(The task):
Find every line below with "will" in it and give only how many there are.

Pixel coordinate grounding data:
* * * * * * *

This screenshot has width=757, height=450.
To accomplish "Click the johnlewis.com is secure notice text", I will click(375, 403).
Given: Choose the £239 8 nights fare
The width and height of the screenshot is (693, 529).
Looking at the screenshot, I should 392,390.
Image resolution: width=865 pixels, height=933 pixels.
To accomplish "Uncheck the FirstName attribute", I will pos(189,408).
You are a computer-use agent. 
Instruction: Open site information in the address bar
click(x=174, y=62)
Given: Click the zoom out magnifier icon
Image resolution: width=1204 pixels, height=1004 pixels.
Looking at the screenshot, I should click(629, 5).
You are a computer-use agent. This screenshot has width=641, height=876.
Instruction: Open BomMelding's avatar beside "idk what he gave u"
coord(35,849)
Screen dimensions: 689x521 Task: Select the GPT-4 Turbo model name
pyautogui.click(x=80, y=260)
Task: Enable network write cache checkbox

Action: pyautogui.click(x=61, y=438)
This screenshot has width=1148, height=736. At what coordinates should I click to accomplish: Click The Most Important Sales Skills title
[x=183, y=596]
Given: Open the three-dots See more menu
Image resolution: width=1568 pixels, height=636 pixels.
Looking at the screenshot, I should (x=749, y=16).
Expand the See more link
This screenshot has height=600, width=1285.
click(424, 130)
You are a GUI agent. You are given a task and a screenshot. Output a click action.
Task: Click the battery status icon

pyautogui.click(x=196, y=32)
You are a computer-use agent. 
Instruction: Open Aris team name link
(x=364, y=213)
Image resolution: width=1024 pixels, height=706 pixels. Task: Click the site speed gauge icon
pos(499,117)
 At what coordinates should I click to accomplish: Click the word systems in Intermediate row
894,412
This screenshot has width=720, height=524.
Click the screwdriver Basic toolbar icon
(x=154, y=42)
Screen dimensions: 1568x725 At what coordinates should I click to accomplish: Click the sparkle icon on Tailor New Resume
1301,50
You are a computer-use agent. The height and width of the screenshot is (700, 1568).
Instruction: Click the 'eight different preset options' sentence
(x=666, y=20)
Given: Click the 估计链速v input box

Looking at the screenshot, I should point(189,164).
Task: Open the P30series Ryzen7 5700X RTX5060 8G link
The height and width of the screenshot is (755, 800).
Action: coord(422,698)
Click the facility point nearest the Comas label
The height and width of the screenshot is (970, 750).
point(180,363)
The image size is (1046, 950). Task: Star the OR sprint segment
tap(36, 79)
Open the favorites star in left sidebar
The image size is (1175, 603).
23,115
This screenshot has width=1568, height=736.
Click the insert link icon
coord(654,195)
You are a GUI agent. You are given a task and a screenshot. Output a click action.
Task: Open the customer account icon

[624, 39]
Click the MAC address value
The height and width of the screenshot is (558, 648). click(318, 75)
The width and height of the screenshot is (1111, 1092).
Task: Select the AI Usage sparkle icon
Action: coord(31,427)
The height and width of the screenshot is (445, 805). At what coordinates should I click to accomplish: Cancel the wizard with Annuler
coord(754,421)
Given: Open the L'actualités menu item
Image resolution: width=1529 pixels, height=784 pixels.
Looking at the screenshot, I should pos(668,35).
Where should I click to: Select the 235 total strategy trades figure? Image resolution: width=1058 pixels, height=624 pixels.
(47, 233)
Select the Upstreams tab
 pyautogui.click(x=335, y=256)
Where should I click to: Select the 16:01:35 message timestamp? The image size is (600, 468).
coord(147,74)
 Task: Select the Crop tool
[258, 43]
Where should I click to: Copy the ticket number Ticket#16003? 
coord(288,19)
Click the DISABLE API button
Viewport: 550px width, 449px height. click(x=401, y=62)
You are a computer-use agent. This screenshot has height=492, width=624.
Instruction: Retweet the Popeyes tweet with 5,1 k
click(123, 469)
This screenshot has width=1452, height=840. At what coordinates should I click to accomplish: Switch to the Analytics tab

* * * * * * *

(Solution):
2